そして、サブスクリプション価格を入力します。また、最初の1ヶ月をトライアル(お試しオファー)を無料にするために「お試しオファー」でも設定すると良いです。

そしてApp内課金に戻って、赤枠の「App用共有シークレット」をクリックして今度は「共有シークレット」を取得します(重要:これもメモしておきます)。

4.Cocoapodsの設定
次にMacに戻り、Macに 「Cocoapods」を導入します。簡単に課金を実装するためのフレームワークである「SwiftyStoreKit」を導入するためです。
まず、Macのた「ターミナル」を開き、Cocapodsを導入するためのコマンドを入力します。

$ sudo gem update --system -n /usr/local/bin $ sudo gem install -n /usr/local/bin cocoapods $ pod setup
「マイApp」に登録していたXcodeのプロジェクトファイルのフォルダーを確認します。

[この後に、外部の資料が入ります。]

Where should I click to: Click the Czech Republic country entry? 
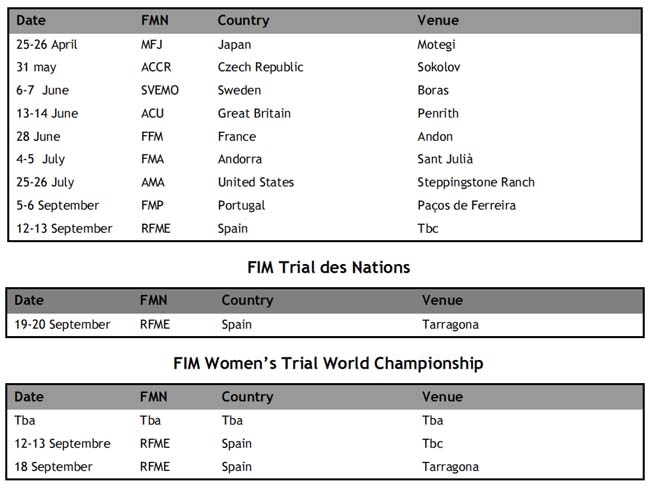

そして、ターミナルから以下のようにコマンドを入力していきます。cd の後のプロジェクトのディレクトリはフォルダをドラッグしてドロップすると良いです。参考のためターミナルの実行結果とプロジェクトフォルダの状態の図も添付します。
ターミナルを開く $ cd プロジェクトのディレクトリ $ ls で内容を確認して $ pod init 新しくできたpodファイルを開く pod 'SwiftyStoreKit' endの上にこれを書いて保存する ターミナルに戻り $ pod install 終わったら、 $ exit


ここで、白色のProject fileが作成されたことを確認してください。そして、この白いプロジェクトファイルでこの後コードを書いていきます。確認のため白いProject file を開いて、SwiftyStoreキットがインストールされていることを確認して下さい。

5.アプリ内課金のApp内での表示設定のガイド
では、これからはコードレベルでの実装について説明します。この実装についてはAppleの「自動更新サブスクリプションガイドライン」があります。

この中で、いくつか決まりがあります。特に審査の際にリジェクトされたのは、アプリが最初に起動した際に課金画面を表示してその内容を説明するようプログラミングする条件です。ですので、起動時に課金画面がでるようにコードする必要があります。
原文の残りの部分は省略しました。